• EXERCISE:
Count every line in the data below that includes "Wave", and give only the result.

DATA SUPPLIED START

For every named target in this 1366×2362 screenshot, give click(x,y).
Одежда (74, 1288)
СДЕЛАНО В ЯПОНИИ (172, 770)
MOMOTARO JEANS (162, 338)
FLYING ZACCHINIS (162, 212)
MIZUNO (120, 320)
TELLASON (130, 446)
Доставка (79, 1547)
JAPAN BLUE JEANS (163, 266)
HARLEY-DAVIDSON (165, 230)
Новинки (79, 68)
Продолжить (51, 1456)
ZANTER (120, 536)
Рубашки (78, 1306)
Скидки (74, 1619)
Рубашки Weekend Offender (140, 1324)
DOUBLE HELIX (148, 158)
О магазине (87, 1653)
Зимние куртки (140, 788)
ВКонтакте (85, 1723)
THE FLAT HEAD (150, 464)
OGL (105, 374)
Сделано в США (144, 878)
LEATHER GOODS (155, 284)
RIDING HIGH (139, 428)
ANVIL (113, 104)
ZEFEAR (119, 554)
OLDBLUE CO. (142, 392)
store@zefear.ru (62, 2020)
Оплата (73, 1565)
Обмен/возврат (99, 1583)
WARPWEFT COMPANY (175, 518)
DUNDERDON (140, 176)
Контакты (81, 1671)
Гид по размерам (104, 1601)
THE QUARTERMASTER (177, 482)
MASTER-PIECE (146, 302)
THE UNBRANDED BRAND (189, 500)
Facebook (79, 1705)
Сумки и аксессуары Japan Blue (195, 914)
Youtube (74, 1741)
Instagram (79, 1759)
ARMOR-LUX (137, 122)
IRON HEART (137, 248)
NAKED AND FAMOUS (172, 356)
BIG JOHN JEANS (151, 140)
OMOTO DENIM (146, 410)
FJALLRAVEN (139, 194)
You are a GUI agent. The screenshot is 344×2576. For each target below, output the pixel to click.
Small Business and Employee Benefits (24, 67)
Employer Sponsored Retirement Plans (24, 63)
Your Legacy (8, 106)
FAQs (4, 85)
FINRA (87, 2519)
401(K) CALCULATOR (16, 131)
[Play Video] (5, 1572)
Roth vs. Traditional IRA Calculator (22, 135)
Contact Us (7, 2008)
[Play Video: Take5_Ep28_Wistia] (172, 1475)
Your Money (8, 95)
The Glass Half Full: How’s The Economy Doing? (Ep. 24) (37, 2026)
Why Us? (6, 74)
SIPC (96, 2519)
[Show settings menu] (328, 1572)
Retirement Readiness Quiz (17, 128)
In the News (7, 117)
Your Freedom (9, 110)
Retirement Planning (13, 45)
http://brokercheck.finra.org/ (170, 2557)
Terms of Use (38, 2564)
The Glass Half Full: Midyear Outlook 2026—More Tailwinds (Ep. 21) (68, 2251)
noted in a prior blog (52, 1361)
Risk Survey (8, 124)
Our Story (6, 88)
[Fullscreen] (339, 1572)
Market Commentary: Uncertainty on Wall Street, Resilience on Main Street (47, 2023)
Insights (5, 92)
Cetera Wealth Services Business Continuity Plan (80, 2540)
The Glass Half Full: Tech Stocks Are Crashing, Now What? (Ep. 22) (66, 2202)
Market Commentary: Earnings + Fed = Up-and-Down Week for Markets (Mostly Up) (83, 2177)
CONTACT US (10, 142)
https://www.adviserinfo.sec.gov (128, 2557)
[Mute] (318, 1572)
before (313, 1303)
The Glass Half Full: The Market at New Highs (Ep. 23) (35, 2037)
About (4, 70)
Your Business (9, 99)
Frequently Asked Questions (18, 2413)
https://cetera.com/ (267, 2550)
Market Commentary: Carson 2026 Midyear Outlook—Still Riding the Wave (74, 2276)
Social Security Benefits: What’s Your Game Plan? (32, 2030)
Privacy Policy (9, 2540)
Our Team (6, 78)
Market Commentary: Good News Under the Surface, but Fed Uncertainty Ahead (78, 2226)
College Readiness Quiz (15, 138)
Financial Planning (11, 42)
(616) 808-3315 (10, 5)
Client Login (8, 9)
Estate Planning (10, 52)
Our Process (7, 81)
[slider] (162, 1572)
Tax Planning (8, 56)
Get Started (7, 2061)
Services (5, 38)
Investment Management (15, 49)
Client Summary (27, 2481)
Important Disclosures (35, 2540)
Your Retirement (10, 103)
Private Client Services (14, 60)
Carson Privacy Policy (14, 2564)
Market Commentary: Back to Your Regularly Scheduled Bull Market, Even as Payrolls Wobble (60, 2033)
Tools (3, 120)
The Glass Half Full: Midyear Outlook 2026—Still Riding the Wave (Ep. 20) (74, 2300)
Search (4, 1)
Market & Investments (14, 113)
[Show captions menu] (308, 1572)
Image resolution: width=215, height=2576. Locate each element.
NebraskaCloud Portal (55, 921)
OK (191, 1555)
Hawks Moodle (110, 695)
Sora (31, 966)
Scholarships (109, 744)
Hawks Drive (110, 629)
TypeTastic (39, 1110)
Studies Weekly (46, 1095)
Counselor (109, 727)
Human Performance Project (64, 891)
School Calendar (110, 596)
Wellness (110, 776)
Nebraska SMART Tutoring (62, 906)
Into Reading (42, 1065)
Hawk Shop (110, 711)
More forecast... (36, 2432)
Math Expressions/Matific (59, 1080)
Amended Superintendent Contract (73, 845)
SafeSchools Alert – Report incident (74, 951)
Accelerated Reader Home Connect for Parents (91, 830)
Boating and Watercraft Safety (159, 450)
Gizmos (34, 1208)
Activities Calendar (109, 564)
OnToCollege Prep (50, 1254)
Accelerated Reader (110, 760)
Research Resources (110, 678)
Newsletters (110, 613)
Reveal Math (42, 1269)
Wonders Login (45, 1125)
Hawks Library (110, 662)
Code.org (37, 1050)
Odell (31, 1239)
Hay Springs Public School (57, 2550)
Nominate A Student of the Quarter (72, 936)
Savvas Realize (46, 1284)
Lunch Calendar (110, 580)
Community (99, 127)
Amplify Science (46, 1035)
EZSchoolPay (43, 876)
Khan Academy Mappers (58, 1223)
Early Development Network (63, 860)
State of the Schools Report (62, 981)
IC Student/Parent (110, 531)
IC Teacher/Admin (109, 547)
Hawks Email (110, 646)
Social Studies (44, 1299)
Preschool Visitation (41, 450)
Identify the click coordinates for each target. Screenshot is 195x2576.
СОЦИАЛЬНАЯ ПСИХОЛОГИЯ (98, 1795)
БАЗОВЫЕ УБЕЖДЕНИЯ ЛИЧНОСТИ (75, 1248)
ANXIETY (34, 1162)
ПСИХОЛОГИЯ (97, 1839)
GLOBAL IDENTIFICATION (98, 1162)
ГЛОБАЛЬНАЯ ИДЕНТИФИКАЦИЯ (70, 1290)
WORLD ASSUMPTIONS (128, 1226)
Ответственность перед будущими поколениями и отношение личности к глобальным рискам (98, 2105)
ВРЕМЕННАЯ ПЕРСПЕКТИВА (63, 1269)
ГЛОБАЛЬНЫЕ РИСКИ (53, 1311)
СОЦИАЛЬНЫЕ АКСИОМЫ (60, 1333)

DATA SUPPLIED END

• SOLUTION BELOW:
2